Passif plutôt que proactif

«Dans un tel système, les incitations sont fortes pour les cantons d’adopter une attitude passive, dans l’espoir peut-être que les régions voisines réagissent plus rapidement et que cela avantage son propre canton. Ou alors, à l’inverse, par manque de récompense, les cantons pourraient renoncer à prendre des mesures qui ont un coût financier car elles risqueraient de profiter aux voisins», analyse le directeur du KOF, Jan-Egbert Sturm.

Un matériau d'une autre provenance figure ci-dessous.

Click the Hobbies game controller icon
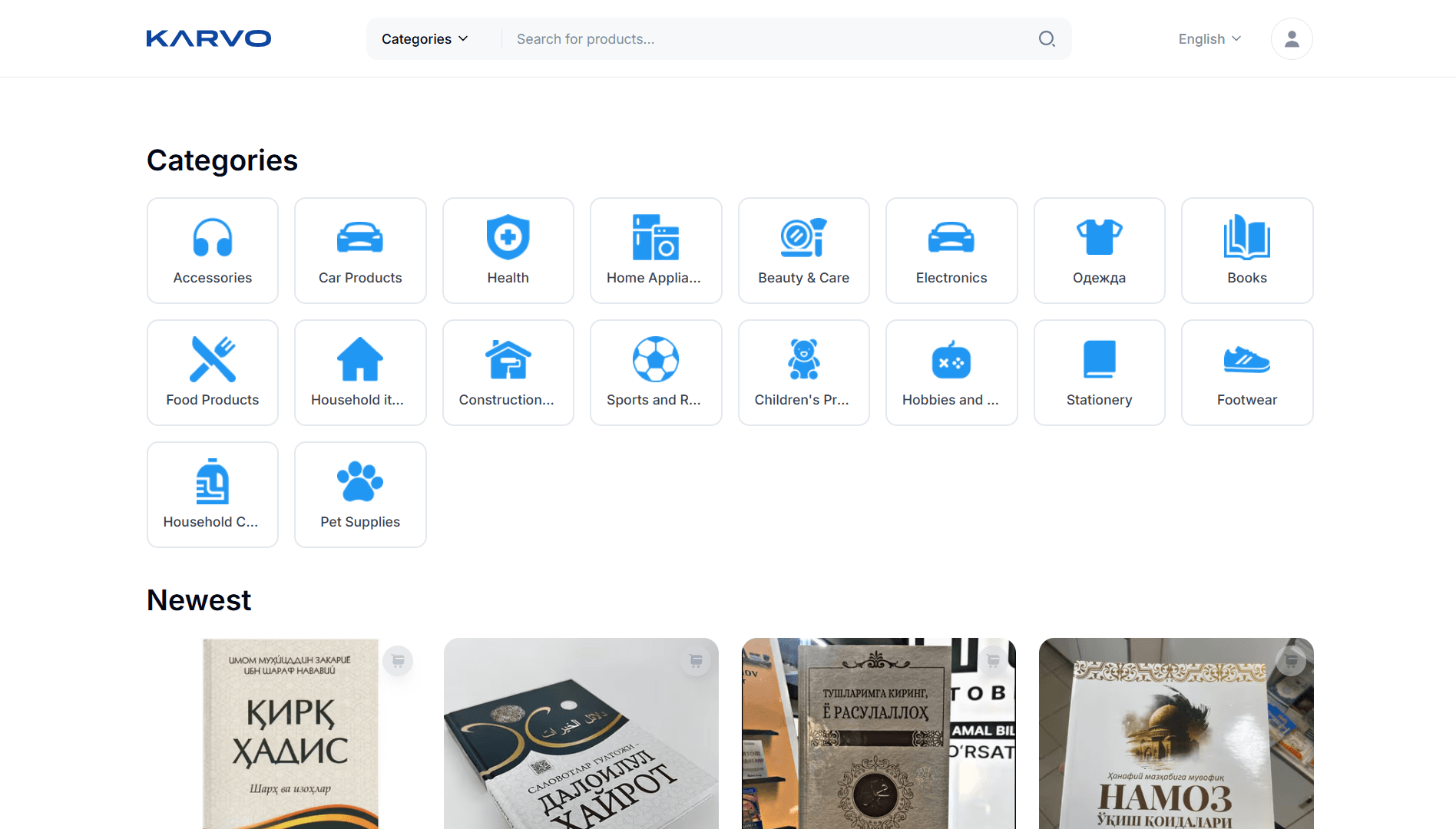 click(x=951, y=358)
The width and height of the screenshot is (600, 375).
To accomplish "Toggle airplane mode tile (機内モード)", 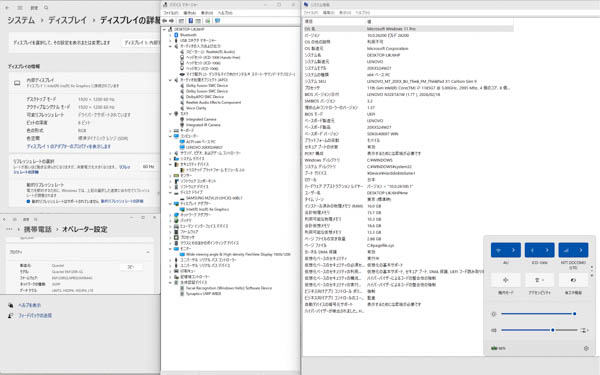I will coord(505,280).
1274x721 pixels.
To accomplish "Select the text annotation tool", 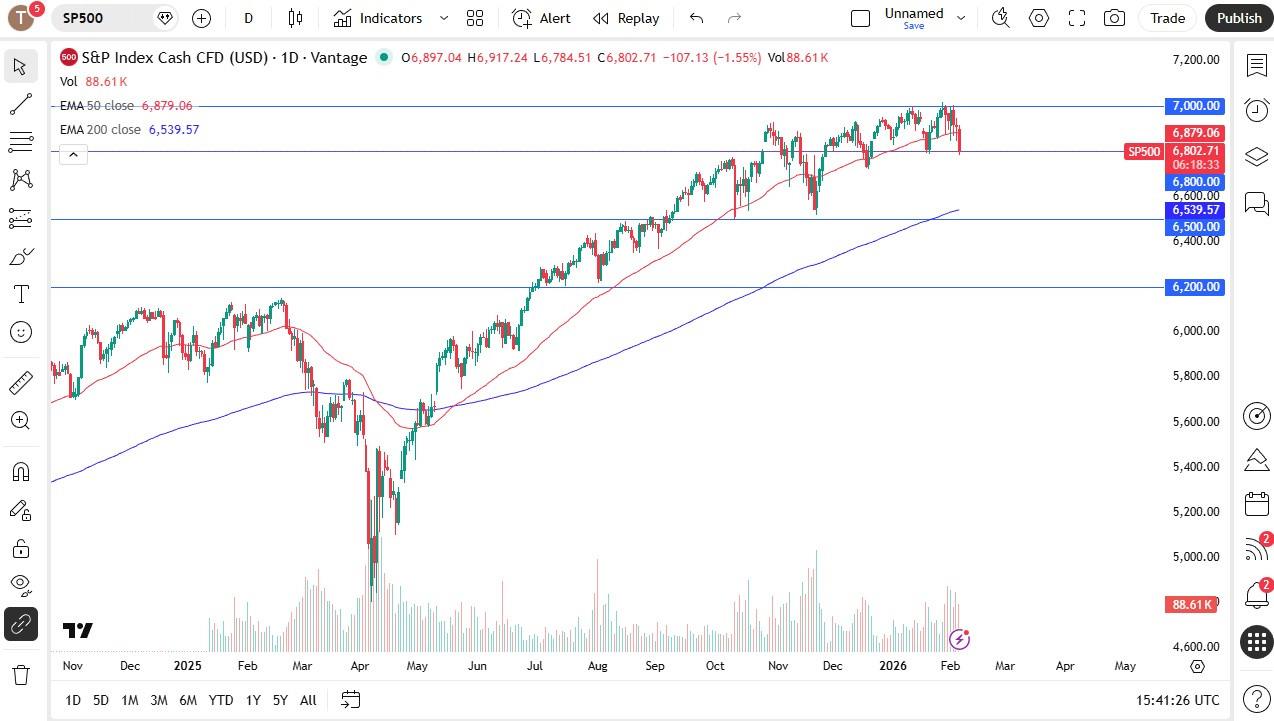I will tap(20, 294).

Cette attitude s’est confirmée lundi encore. Alors que la Confédération avait sommé certains cantons alémaniques de durcir leurs mesures sanitaires face à un nombre de contaminations qui stagnait à un niveau très haut, les autorités argoviennes renonçaient pourtant à durcir leurs mesures, préférant attendre de voir la réaction des autres régions incriminées. «Se précipiter serait faux, il est indispensable de mener une coordination interrégionale», martelait alors le ministre de la Santé argovien, Jean-Pierre Gallati, qui précisait être en contact avec les cantons voisins.

Lire également: Ces cantons alémaniques qui font la sourde oreille

Quand tirer la sonnette d’alarme?

Face à cette deuxième vague qui met à mal le fédéralisme, tant en Suisse que dans les pays voisins, les économistes s’accordent pourtant à dire que cette pandémie ne doit pas remettre en question ce système, qui a fait ses preuves dans de nombreuses situations.

Reste que dans une situation de crise extraordinaire, il est impératif de développer des outils qui permettent une lutte plus efficace, par exemple en déterminant à quel moment l’Etat doit reprendre la main. L’Allemagne et l’Autriche se sont par exemple dotés d’un système de couleurs qui détermine le seuil d’incidence et les mesures à prendre.

Lire encore notre éditorial: Le coup de sang de 19h

Dans l’immédiat, le directeur du KOF juge prématuré de se pencher sur les conséquences financières de la crise sanitaire. Et de conclure par ce conseil aux autorités: «La maison brûle, les pompiers sont là. Dans ce contexte, il s’agit de l’Etat. Il est inutile de savoir combien l’intervention va coûter. Les dégâts seront encore plus importants si on est trop prudents.»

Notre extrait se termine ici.